Sometimes, the system works.

Last week, a client of mine, an abused woman from El Salvador, was granted asylum. You might not think that’s important or impressive. It won’t change the world, and it won’t make the “Breaking News” segment on CNN.

But for my client, it’s monumental. She doesn’t have to go back home to a country where she was sexually and physically abused. Her U.S. citizen children won’t lose their mother. Her sisters might find the courage within them to seek protection. And my colleagues in the bar have some concrete proof that sometimes, in some rare cases, immigrants are on the winning side of the ledger.

Our immigration system, as our criminal justice and civil systems, are designed to do the least damage and the greatest good. I do not believe in the stain of systemic racism, sexism, or bigotry. That places me outside of the loop on the social justice marathon, and I won’t even try and curry favor with those who live by those hashtags like #Metoo and #BLM, which have more to do with being popular than being compassionate. We all do what we think will make a difference, and we all do it with our own biases and experiences weighing down on our shoulders.

But my experience in immigration, person by person, real life by real life, has taught me that this is a country of limitless promise.

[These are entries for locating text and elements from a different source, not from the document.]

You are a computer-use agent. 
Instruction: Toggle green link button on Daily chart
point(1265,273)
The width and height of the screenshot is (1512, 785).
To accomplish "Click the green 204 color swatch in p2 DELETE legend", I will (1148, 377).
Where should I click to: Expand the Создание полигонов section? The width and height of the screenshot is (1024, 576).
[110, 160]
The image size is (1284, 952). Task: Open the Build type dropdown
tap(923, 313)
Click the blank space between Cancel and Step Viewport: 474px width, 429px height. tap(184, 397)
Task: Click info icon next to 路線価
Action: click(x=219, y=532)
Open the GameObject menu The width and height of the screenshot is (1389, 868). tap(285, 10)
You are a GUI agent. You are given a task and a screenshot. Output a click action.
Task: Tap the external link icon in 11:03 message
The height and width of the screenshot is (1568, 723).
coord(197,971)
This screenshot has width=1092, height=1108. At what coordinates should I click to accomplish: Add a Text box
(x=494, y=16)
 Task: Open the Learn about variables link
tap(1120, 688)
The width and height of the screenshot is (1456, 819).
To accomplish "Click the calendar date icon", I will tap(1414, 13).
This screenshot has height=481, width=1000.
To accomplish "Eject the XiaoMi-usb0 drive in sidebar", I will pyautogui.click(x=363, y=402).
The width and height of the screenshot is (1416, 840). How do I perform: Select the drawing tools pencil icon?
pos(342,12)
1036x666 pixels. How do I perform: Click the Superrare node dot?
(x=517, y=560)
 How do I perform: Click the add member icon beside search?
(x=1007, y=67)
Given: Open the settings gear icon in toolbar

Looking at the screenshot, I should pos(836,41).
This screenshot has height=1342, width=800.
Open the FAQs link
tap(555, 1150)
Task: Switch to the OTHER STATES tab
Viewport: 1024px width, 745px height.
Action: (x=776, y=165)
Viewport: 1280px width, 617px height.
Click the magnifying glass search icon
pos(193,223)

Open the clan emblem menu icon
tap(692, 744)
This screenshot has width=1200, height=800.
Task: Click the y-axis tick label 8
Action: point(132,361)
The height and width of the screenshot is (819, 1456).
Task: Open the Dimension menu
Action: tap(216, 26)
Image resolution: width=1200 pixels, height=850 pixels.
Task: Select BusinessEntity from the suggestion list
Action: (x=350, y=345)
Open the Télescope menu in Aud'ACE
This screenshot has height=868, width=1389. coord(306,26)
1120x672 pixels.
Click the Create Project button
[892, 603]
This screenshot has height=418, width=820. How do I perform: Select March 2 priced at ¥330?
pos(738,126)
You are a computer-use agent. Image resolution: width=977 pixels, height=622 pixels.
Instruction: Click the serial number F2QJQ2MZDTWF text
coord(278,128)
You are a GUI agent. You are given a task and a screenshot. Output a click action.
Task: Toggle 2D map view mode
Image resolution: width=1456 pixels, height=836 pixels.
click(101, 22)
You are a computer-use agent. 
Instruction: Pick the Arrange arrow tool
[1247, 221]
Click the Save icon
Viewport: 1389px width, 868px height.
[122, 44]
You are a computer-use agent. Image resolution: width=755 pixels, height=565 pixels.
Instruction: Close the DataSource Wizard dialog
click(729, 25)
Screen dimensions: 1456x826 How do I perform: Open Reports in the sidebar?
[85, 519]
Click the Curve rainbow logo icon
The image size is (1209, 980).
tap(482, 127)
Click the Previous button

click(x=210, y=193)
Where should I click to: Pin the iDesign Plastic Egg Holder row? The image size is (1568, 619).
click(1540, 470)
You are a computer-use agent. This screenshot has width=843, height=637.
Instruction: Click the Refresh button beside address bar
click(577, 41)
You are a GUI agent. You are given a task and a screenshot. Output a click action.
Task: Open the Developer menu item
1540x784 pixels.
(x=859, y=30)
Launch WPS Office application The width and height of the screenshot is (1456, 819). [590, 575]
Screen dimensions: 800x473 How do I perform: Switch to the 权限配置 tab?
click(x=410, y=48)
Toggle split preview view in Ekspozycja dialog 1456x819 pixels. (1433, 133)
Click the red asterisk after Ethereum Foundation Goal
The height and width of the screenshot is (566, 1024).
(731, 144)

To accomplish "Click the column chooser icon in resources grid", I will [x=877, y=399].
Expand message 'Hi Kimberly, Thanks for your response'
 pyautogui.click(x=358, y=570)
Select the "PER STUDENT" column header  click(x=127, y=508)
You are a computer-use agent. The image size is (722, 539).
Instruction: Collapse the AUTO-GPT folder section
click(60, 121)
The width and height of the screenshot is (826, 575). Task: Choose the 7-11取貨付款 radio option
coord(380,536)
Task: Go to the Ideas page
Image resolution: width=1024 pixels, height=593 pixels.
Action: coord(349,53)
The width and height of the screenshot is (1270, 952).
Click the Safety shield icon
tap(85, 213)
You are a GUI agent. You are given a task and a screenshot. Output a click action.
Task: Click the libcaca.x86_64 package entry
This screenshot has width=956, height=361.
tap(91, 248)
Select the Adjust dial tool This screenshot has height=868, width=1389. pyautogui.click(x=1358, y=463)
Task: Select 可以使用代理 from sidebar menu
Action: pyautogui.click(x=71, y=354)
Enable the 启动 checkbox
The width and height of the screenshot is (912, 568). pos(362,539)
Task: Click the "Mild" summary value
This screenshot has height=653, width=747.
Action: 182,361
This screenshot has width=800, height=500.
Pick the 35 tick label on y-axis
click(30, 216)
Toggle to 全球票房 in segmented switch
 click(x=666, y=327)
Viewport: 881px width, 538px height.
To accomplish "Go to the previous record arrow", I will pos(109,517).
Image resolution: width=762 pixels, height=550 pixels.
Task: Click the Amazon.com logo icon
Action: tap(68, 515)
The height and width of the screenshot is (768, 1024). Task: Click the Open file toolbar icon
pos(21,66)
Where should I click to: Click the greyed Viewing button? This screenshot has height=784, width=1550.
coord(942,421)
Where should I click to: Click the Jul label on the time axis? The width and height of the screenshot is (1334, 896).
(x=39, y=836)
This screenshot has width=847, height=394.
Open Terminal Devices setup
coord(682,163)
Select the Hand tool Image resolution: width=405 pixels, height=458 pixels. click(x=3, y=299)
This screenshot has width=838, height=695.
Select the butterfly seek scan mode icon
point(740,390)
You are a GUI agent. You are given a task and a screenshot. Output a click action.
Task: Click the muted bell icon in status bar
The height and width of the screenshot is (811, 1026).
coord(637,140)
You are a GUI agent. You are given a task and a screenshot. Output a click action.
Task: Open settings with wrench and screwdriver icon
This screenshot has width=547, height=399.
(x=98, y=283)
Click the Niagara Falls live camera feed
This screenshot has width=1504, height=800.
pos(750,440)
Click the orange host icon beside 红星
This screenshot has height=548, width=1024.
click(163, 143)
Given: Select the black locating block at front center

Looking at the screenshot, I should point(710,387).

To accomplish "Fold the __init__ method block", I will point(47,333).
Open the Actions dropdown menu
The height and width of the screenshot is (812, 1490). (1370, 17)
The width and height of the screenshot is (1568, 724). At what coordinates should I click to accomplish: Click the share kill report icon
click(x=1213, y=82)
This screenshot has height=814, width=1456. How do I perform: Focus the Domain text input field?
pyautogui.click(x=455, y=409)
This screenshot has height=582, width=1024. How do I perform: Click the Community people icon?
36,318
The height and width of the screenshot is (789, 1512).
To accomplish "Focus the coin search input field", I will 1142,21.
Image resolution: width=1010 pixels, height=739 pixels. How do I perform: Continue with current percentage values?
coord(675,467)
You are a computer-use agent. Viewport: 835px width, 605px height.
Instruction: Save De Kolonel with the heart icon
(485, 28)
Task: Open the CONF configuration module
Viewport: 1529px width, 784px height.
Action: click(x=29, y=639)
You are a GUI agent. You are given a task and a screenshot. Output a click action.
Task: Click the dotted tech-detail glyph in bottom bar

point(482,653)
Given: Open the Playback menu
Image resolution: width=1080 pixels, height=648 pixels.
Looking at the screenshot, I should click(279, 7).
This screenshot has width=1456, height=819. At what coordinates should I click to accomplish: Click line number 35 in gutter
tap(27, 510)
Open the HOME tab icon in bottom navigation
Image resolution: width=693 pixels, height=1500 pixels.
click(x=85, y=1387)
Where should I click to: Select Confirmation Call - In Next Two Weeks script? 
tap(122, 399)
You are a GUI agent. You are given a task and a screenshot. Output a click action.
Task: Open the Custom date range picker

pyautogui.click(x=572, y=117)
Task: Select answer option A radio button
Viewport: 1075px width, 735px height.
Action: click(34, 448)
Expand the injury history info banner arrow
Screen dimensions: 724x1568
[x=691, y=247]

My father realized that a generation before I did. He was a child who grew up in foster homes, brother of a biracial sister who was bullied in the streets of West Philadelphia. Here was a teenager who changed the date on his birth certificate so he could enlist in the Army. Here was a young husband and father who worked three jobs during the day so he could attend Temple Law school at night, had to take the subway when his car windshield was repeatedly broken with bricks at Broad and Columbia (now Cecil B. Moore) graduated near the top of his class and edited the Law Review.

And because he was Irish Catholic, and had no political connections and hadn’t gone to an Ivy school, he was turned away by the big WASP white shoe firms. But he did find a job, and before he died at the age of 43, was regarded as one of the most respected, most feared and most beloved litigators in the history of the Philadelphia Bar. Forty years after his death I still get “Christine? Are you related to Ted Flowers?”

But daddy never forgot where he came from, and never forgot the slurs against his half-Asian sister in the wake of World War II, and never forgot the stain of being stuck in foster care. He understood the term “underdog,” because he’d always lived as if everything could be taken away from him tomorrow. He might have suspected that his life would be a short one, blazing but brief.

And because of that, my father went down south in 1967 and used that prodigious, legally trained brain to help Black men and women register to vote, and represented Black defendants in the courts of Jackson and Hattiesburg, Miss. He expressed his love of country and his belief in its promise with actions, not slogans. He was what the Jews would have called a “righteous gentile.”

And so, when I see the gratitude in the eyes of my clients, I know that they get it. When I read the stories of my father’s adventures, I know that he got it. When I hear about people who recognize the flaws in this country, and still stay because they know there is no better place, I know they get it. When I read the founding documents, I get it.

And I know that people like Gwen Berry, who has been granted all the privileges of citizenship and still turns her back on the flag and the anthem, I know that she gets it too. She knows that in no other country in the world would she be able to show disrespect and hostility for the country that gave her the opportunities she is blessed to have.

She may not care, she and Colin Kaepernick and Jemele Hill and the allies who walk with them.

But my consolation comes from knowing they get it, even though they have a problem admitting it to themselves, and to us.

America’s arms are open to the grateful, as well as to those in doubt. God bless her.